====== SUPPLIED MATERIAL ======

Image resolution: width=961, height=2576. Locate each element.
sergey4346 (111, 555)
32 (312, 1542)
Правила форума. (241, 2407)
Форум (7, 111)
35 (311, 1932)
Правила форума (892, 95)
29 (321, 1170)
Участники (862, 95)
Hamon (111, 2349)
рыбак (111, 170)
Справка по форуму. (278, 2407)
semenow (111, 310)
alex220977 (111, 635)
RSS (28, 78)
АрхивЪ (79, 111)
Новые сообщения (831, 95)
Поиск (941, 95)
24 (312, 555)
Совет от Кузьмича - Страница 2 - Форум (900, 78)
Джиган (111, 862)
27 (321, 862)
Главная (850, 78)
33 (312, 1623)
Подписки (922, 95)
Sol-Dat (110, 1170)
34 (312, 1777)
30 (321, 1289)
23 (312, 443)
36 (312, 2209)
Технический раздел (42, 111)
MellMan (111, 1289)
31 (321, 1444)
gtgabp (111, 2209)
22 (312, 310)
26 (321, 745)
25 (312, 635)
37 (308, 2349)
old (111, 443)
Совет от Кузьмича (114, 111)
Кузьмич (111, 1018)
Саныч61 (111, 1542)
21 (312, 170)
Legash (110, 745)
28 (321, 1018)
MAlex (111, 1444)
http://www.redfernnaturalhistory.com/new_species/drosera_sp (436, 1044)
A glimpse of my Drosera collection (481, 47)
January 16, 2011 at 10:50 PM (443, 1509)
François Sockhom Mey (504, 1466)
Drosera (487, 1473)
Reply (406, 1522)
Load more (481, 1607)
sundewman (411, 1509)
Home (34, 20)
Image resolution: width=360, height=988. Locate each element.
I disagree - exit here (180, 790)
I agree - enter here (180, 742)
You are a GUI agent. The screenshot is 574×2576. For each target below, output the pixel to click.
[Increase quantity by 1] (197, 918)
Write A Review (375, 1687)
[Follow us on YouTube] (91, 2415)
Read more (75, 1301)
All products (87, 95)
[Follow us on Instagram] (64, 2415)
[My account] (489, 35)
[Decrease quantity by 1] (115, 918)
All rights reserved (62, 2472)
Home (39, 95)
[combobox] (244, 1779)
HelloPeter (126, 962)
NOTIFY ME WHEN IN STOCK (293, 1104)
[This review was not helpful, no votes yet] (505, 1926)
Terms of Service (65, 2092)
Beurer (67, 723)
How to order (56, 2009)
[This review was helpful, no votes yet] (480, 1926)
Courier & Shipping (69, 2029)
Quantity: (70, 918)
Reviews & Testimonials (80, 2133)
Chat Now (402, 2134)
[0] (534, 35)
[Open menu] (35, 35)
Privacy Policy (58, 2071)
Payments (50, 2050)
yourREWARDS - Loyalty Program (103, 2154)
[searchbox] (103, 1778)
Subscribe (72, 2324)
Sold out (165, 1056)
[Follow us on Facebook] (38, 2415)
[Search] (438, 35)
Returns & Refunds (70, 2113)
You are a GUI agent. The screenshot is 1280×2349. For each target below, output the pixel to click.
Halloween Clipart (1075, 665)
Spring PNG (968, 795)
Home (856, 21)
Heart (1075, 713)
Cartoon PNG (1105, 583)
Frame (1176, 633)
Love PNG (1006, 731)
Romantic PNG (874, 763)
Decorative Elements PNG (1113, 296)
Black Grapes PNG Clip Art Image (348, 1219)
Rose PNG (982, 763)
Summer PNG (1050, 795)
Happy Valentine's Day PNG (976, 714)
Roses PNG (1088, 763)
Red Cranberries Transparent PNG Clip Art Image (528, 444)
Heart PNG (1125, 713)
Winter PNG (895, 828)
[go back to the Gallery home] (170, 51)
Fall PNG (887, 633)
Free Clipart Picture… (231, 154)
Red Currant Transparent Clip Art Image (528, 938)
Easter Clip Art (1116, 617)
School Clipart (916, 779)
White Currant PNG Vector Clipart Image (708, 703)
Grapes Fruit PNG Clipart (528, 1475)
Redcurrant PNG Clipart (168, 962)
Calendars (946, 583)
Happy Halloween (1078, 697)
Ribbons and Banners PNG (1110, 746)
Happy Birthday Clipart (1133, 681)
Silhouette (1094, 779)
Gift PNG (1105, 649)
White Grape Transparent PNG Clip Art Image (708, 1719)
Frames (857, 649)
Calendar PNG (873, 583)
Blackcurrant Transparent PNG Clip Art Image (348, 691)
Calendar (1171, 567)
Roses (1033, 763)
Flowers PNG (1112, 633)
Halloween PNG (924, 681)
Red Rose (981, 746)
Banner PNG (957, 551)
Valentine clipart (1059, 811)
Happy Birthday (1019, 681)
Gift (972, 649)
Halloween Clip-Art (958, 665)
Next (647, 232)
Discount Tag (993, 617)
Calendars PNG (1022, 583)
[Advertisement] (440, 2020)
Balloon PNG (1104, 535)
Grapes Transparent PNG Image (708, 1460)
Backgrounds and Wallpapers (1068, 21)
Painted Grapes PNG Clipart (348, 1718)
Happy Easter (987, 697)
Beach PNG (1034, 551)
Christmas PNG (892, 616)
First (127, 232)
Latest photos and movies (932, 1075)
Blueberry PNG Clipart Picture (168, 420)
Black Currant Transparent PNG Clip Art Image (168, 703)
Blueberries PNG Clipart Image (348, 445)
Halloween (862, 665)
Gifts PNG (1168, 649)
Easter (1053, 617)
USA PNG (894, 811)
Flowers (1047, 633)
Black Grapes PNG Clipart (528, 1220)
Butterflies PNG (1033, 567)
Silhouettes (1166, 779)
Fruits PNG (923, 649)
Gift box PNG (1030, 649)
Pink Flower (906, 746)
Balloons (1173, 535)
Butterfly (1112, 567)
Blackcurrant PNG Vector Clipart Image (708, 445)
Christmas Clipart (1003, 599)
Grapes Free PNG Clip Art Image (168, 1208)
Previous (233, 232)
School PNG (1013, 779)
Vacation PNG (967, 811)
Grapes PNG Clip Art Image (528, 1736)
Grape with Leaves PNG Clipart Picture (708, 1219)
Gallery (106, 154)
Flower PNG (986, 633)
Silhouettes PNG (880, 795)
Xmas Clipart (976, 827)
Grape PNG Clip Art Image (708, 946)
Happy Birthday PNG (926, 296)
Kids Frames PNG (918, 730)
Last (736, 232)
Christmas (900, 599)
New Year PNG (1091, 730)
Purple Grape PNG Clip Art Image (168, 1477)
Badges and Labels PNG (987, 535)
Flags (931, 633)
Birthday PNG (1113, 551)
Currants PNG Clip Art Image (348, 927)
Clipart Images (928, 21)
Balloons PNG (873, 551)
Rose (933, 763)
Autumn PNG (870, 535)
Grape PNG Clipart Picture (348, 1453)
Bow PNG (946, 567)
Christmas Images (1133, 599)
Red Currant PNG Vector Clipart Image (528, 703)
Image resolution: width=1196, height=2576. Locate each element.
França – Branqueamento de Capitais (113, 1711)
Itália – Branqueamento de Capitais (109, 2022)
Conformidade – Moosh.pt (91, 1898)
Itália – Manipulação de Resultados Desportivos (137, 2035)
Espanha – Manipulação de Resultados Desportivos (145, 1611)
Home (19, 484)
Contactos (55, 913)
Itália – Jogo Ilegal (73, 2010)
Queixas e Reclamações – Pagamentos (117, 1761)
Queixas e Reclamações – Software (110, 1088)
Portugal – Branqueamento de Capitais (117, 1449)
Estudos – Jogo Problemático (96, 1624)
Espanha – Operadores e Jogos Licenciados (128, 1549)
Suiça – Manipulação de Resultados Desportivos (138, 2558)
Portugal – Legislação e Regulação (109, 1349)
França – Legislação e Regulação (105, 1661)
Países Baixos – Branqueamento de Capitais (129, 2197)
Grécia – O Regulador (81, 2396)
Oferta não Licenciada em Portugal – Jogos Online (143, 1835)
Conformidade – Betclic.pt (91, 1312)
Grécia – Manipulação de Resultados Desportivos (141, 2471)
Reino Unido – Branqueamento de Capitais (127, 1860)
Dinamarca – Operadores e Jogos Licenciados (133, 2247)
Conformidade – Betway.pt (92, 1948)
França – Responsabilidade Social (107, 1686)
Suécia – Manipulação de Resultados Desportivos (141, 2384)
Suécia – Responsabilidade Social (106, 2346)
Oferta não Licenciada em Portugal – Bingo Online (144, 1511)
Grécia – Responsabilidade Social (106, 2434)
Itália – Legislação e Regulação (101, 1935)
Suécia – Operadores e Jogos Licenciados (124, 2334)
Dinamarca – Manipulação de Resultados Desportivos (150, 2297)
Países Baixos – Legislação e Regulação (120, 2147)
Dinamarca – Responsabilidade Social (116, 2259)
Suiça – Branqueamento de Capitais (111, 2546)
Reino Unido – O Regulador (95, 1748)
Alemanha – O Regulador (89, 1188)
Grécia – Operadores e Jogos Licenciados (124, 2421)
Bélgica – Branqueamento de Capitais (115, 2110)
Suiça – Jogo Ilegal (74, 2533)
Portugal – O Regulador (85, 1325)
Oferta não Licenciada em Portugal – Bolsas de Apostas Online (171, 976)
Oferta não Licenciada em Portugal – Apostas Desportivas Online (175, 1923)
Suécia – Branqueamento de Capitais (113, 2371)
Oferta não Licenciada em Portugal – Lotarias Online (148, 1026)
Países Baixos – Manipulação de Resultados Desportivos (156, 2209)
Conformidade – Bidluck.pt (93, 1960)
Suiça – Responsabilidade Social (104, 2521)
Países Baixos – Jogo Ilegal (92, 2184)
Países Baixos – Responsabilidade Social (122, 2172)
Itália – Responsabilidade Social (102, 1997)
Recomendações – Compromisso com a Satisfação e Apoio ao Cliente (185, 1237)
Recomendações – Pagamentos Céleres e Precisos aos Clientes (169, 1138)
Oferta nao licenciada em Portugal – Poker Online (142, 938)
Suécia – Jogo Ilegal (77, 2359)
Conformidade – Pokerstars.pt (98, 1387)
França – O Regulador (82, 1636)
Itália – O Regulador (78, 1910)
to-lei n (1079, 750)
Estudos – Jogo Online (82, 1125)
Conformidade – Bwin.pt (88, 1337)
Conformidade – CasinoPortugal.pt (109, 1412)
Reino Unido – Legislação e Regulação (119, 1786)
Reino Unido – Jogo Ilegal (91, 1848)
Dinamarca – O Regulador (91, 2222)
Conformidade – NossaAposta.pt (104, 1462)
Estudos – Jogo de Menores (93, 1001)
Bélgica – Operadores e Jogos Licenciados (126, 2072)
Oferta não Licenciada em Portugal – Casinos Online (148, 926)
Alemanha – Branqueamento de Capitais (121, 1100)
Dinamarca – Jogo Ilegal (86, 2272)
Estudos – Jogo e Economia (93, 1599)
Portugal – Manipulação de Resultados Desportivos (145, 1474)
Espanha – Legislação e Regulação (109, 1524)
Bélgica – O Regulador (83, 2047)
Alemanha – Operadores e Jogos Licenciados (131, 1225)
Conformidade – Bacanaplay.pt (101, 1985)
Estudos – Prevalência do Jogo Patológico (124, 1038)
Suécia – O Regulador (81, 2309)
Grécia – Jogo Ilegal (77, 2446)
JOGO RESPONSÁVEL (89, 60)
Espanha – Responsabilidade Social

======

From the line containing "Cartoon PNG (1105, 583)" down to the line containing "Gift PNG (1105, 649)" in the material above, reproduce every line exactly, including the two end lines.

Cartoon PNG (1105, 583)
Frame (1176, 633)
Love PNG (1006, 731)
Romantic PNG (874, 763)
Decorative Elements PNG (1113, 296)
Black Grapes PNG Clip Art Image (348, 1219)
Rose PNG (982, 763)
Summer PNG (1050, 795)
Happy Valentine's Day PNG (976, 714)
Roses PNG (1088, 763)
Red Cranberries Transparent PNG Clip Art Image (528, 444)
Heart PNG (1125, 713)
Winter PNG (895, 828)
[go back to the Gallery home] (170, 51)
Fall PNG (887, 633)
Free Clipart Picture… (231, 154)
Red Currant Transparent Clip Art Image (528, 938)
Easter Clip Art (1116, 617)
School Clipart (916, 779)
White Currant PNG Vector Clipart Image (708, 703)
Grapes Fruit PNG Clipart (528, 1475)
Redcurrant PNG Clipart (168, 962)
Calendars (946, 583)
Happy Halloween (1078, 697)
Ribbons and Banners PNG (1110, 746)
Happy Birthday Clipart (1133, 681)
Silhouette (1094, 779)
Gift PNG (1105, 649)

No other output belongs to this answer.